中国テック事情:テック企業が仕掛けるデジタルお年玉争奪戦

中国のテック企業は春節(旧正月)に数百万ドルの紅包(ホンバオ)を配るのが恒例となっている。しかし、その紅包を手に入れるためにユーザーはいくつもの面倒なタスクをこなす必要がある。 by Zeyi Yang2024.02.19

この記事は米国版ニュースレターを一部再編集したものです。

新年を迎えるにあたって最も楽しみなことは何か? 中国の子どもたちに質問すれば、おそらく「紅包(ホンバオ、日本の「お年玉」に相当する)」という答えが返ってくるだろう。紅包は伝統的な赤いご祝儀袋のことだ。春節休暇に大人たちは、親戚の子どもたちに現金の入った紅包を渡す。子どもたちは、学校を卒業して就職するまで、毎年確実に現金の贈り物をもらうことができる。

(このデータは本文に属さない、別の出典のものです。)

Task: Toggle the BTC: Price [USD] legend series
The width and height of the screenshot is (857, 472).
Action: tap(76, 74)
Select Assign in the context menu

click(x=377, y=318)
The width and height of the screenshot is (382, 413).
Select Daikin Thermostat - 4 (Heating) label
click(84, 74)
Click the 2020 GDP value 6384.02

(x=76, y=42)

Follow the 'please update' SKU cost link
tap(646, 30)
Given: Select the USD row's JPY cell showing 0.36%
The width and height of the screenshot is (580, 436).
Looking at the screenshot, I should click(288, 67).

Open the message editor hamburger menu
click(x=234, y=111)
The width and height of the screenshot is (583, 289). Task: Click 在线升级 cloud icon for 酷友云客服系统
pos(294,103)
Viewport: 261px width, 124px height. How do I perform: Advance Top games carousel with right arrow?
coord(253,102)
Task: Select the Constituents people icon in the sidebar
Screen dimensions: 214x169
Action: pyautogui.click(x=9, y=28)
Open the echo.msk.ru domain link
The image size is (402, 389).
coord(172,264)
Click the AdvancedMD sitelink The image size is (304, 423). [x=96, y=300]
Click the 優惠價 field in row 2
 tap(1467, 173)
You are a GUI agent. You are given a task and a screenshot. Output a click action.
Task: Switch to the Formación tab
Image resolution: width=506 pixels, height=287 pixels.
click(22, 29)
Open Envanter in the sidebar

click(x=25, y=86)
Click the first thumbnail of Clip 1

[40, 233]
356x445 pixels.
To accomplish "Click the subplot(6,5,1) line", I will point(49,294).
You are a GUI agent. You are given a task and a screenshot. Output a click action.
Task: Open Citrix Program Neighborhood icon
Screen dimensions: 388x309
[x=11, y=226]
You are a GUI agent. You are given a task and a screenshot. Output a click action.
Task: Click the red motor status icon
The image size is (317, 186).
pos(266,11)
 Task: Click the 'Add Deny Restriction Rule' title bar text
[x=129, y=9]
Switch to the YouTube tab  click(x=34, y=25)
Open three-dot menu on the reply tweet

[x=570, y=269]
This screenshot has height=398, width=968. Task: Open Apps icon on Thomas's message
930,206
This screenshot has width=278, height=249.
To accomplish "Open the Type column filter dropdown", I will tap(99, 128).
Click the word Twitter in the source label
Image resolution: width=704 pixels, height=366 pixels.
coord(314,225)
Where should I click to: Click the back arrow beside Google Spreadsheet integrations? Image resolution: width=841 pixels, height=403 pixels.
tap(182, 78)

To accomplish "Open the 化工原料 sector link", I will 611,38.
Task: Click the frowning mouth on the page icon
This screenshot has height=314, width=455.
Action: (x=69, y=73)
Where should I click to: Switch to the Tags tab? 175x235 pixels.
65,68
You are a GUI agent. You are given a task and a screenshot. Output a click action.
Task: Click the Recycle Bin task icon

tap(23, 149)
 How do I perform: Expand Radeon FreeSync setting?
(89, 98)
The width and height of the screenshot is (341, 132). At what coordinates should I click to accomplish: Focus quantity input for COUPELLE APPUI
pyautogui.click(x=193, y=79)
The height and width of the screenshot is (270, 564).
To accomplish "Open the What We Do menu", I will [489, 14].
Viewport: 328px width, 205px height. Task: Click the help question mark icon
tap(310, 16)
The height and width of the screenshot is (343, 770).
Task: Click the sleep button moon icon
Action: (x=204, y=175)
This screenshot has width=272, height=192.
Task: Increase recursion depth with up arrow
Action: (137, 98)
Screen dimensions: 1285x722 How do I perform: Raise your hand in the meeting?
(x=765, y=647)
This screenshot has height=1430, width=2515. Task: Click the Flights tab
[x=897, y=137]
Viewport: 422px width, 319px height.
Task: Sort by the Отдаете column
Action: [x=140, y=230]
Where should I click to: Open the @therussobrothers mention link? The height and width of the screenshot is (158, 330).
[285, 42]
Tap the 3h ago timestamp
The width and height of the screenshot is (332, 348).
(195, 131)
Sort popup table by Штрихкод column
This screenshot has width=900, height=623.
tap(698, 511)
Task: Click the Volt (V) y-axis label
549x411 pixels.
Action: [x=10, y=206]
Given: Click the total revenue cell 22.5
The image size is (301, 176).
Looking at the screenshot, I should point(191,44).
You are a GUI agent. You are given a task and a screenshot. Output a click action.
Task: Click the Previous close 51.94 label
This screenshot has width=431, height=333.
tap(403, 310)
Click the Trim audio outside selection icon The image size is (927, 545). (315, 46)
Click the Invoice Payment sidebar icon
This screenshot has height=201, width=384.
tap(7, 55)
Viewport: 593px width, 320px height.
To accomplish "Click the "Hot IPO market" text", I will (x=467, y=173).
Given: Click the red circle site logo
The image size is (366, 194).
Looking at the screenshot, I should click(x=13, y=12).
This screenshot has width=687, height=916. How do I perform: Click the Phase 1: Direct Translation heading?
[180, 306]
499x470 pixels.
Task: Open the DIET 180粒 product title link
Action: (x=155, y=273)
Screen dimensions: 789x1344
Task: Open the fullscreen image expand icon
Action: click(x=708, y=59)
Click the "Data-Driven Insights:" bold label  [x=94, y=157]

中国では先週末から春節(旧正月)休暇が始まった。よい機会なので、今回の記事では、何百年も続いてきた紅包を贈る伝統が、デジタル時代にどのように進化したかについて話そうと思う。現在私は中国を離れているが、それでも「ウィーチャット(WeChat)」のモバイル決済を使って、甥と姪に2つの紅包を送った。

実際、紅包については、現金を贈る行為がデジタル化されただけではない。毎年、中国のテック企業が大金を稼ぎ、新たなユーザーやトラフィックを呼び込む手段になっている。一方でユーザーは、数ドルを得るためにますます複雑化したルールに従わなければならない。

紅包のデジタル化は、「アリペイ(Alipay)」や WeChatといったスーパーアプリが登場し、誰もが便利に携帯電話でお金を送受できるようになった2010年代初めに始まった。加えて、あるグループチャットに大金が入った紅包を1つ入れると、それを開封した全員が総額の中からランダムに分け前を受け取るランダム割り当てシステムなど、紅包の伝統に新たな息吹を吹き込むメカニズムも導入された。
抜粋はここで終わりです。